Finding Persistent Items in Distributed Datasets in Java

Finding Persistent Items in Distributed Datasets in Java

Abstract:

This paper concerns the problem of finding persistent items in distributed datasets, which has many applications such as port scanning and intrusion detection. To the best of our knowledge, there is no existing solution for finding persistent items in distributed datasets. In this paper, we propose DISPERSE, a probabilistic algorithm that can find persistent items in distributed datasets without collecting all the datasets. Our basic idea is that each monitor compresses each item ID in its dataset in a lossy fashion, sends the set of lossily compressed item IDs to the server, then the server recovers the IDs of the persistent items.

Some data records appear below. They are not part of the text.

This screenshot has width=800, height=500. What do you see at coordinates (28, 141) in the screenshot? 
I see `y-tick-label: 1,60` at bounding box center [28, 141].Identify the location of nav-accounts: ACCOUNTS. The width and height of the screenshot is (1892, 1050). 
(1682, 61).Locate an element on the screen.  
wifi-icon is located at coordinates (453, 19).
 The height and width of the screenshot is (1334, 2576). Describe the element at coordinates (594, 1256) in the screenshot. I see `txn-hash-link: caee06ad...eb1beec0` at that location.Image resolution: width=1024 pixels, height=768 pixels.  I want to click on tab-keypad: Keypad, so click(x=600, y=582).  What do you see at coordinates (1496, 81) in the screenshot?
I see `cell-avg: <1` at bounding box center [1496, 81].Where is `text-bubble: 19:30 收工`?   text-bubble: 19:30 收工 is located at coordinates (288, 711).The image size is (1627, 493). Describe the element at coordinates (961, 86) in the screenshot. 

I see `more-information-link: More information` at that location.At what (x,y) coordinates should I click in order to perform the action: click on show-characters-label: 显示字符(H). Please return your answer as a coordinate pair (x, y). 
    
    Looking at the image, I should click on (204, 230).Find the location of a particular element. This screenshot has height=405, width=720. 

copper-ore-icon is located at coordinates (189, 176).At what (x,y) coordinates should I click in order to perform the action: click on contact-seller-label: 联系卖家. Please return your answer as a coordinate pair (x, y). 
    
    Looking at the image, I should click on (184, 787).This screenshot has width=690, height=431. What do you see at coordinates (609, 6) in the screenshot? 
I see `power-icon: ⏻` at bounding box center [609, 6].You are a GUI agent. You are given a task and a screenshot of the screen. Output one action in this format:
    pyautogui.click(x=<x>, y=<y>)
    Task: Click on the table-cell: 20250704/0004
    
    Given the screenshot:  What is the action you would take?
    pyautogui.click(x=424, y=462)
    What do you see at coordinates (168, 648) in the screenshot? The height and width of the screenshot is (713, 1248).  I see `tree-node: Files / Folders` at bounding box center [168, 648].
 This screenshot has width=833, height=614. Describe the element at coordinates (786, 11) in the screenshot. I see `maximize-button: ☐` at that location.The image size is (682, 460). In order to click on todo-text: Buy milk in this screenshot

We design the lossy compression so that given one lossily compressed item ID, the server cannot recover the item ID, but when the number of lossily compressed versions of the same item ID exceeds a threshold, which means that such items are persistent ones, the server can recover the item ID with a high probability. This threshold is exactly the threshold in the definition of persistent items. We implemented DISPERSE and evaluated its performance. In comparison with the straightforward solution, DISPERSE achieves a compression ratio of 26.5% with FNR=3.5% and FPR=O. In comparison with a developed Bloom filter based scheme and the adapted kBF and IBF schemes, our scheme can achieve 7.9, 5.7, and 6.6 times performance gains, respectively, in terms of compression ratio.